#### YOUR INSTRUCTIONS
Nothing should differ. Repeat every record as written.

—————

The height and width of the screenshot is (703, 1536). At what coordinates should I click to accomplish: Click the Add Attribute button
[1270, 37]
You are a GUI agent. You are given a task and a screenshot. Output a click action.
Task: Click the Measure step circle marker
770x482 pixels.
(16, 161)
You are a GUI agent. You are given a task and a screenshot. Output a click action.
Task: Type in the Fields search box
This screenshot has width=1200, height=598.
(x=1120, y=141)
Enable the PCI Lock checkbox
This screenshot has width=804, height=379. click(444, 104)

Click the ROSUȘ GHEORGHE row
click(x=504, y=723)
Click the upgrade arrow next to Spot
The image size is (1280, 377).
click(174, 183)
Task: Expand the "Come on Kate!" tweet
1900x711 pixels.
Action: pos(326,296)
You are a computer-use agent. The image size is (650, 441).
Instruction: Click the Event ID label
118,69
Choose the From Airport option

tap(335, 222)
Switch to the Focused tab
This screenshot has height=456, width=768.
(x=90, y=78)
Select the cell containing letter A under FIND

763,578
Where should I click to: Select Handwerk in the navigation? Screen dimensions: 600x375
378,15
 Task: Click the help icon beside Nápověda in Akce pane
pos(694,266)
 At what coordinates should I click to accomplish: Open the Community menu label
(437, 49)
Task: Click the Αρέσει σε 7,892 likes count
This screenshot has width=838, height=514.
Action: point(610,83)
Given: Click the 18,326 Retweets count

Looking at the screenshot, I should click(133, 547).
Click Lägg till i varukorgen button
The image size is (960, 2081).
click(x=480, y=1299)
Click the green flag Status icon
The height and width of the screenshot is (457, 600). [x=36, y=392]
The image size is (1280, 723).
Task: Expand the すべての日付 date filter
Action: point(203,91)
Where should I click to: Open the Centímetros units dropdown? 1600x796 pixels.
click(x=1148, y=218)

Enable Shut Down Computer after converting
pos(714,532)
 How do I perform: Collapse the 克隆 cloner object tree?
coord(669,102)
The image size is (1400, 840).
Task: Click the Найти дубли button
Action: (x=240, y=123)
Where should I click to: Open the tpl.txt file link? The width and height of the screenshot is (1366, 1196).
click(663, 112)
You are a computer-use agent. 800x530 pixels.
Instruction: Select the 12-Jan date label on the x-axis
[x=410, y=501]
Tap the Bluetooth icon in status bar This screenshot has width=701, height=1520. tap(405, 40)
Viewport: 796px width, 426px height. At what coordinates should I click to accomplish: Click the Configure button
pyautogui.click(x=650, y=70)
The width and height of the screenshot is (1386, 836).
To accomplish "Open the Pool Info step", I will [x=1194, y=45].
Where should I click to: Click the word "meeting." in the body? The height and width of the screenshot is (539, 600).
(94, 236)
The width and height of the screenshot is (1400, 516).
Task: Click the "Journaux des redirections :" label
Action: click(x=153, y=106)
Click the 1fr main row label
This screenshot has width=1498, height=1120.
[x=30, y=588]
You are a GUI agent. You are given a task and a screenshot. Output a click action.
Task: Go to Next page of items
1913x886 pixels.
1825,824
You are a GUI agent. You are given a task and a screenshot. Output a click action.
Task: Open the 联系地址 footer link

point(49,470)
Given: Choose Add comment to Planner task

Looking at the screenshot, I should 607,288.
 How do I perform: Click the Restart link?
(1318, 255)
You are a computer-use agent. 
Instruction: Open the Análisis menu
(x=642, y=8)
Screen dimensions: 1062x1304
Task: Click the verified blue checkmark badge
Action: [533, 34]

—————

#### RESULT FOR THIS EXERCISE
The height and width of the screenshot is (703, 1536). At what coordinates should I click to accomplish: Click the Add Attribute button
[1270, 37]
You are a GUI agent. You are given a task and a screenshot. Output a click action.
Task: Click the Measure step circle marker
770x482 pixels.
(16, 161)
You are a GUI agent. You are given a task and a screenshot. Output a click action.
Task: Type in the Fields search box
This screenshot has width=1200, height=598.
(x=1120, y=141)
Enable the PCI Lock checkbox
This screenshot has width=804, height=379. click(444, 104)

Click the ROSUȘ GHEORGHE row
click(x=504, y=723)
Click the upgrade arrow next to Spot
The image size is (1280, 377).
click(174, 183)
Task: Expand the "Come on Kate!" tweet
1900x711 pixels.
Action: pos(326,296)
You are a computer-use agent. The image size is (650, 441).
Instruction: Click the Event ID label
118,69
Choose the From Airport option

tap(335, 222)
Switch to the Focused tab
This screenshot has height=456, width=768.
(x=90, y=78)
Select the cell containing letter A under FIND

763,578
Where should I click to: Select Handwerk in the navigation? Screen dimensions: 600x375
378,15
 Task: Click the help icon beside Nápověda in Akce pane
pos(694,266)
 At what coordinates should I click to accomplish: Open the Community menu label
(437, 49)
Task: Click the Αρέσει σε 7,892 likes count
This screenshot has width=838, height=514.
Action: point(610,83)
Given: Click the 18,326 Retweets count

Looking at the screenshot, I should click(133, 547).
Click Lägg till i varukorgen button
The image size is (960, 2081).
click(x=480, y=1299)
Click the green flag Status icon
The height and width of the screenshot is (457, 600). [x=36, y=392]
The image size is (1280, 723).
Task: Expand the すべての日付 date filter
Action: point(203,91)
Where should I click to: Open the Centímetros units dropdown? 1600x796 pixels.
click(x=1148, y=218)

Enable Shut Down Computer after converting
pos(714,532)
 How do I perform: Collapse the 克隆 cloner object tree?
coord(669,102)
The image size is (1400, 840).
Task: Click the Найти дубли button
Action: (x=240, y=123)
Where should I click to: Open the tpl.txt file link? The width and height of the screenshot is (1366, 1196).
click(663, 112)
You are a computer-use agent. 800x530 pixels.
Instruction: Select the 12-Jan date label on the x-axis
[x=410, y=501]
Tap the Bluetooth icon in status bar This screenshot has width=701, height=1520. tap(405, 40)
Viewport: 796px width, 426px height. At what coordinates should I click to accomplish: Click the Configure button
pyautogui.click(x=650, y=70)
The width and height of the screenshot is (1386, 836).
To accomplish "Open the Pool Info step", I will [x=1194, y=45].
Where should I click to: Click the word "meeting." in the body? The height and width of the screenshot is (539, 600).
(94, 236)
The width and height of the screenshot is (1400, 516).
Task: Click the "Journaux des redirections :" label
Action: click(x=153, y=106)
Click the 1fr main row label
This screenshot has width=1498, height=1120.
[x=30, y=588]
You are a GUI agent. You are given a task and a screenshot. Output a click action.
Task: Go to Next page of items
1913x886 pixels.
1825,824
You are a GUI agent. You are given a task and a screenshot. Output a click action.
Task: Open the 联系地址 footer link

point(49,470)
Given: Choose Add comment to Planner task

Looking at the screenshot, I should 607,288.
 How do I perform: Click the Restart link?
(1318, 255)
You are a computer-use agent. 
Instruction: Open the Análisis menu
(x=642, y=8)
Screen dimensions: 1062x1304
Task: Click the verified blue checkmark badge
Action: [533, 34]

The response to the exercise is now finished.